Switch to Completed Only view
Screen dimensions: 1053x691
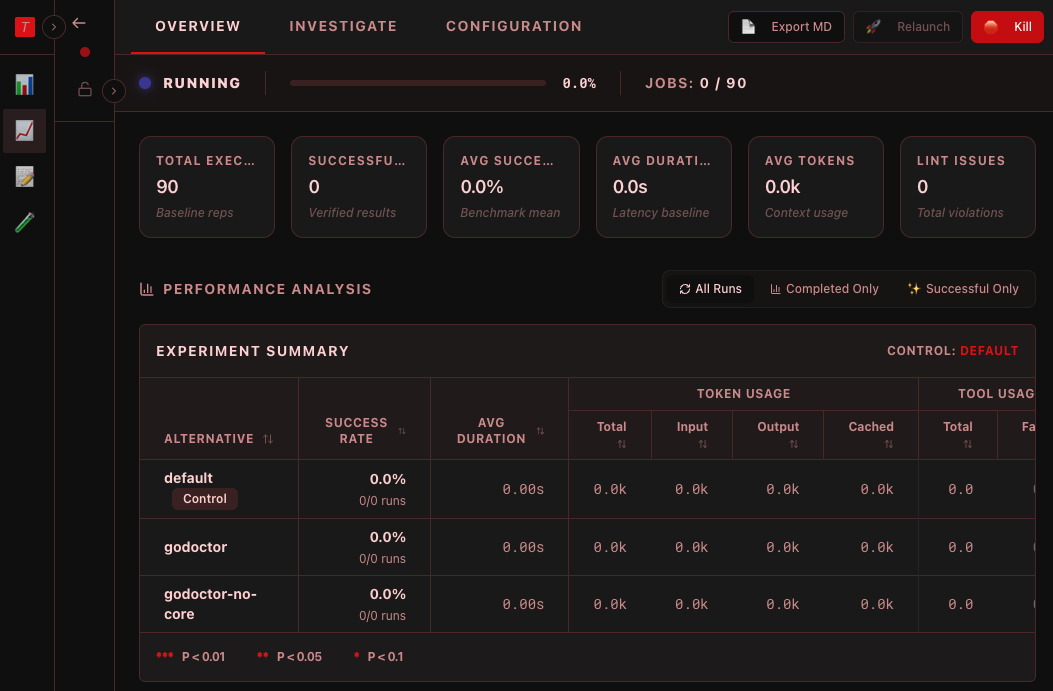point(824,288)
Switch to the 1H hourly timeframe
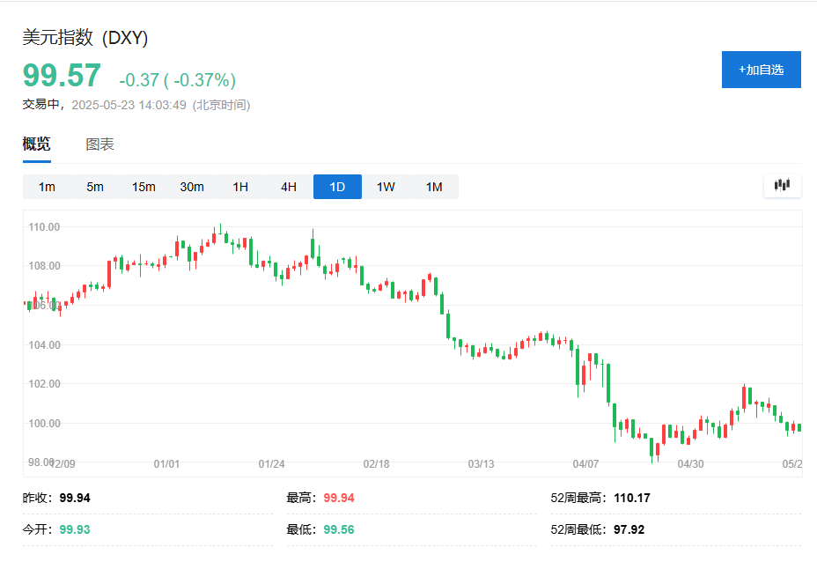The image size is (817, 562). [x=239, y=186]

----

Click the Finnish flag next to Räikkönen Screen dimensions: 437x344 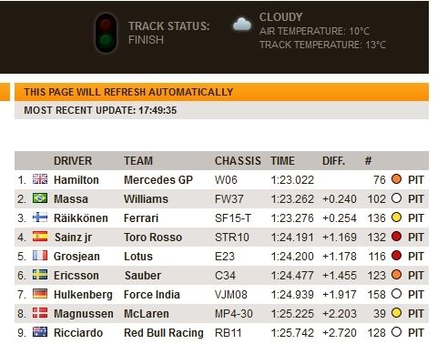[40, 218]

----

Requirement:
Reproduce the listing verbatim from the line containing "Switch to Completed Only view" down through the line containing "The image size is (817, 562). [x=239, y=186]", inclusive of both. Omit the pictures from your output.

Task result:
Switch to Completed Only view
Screen dimensions: 1053x691
point(824,288)
Switch to the 1H hourly timeframe
The image size is (817, 562). [x=239, y=186]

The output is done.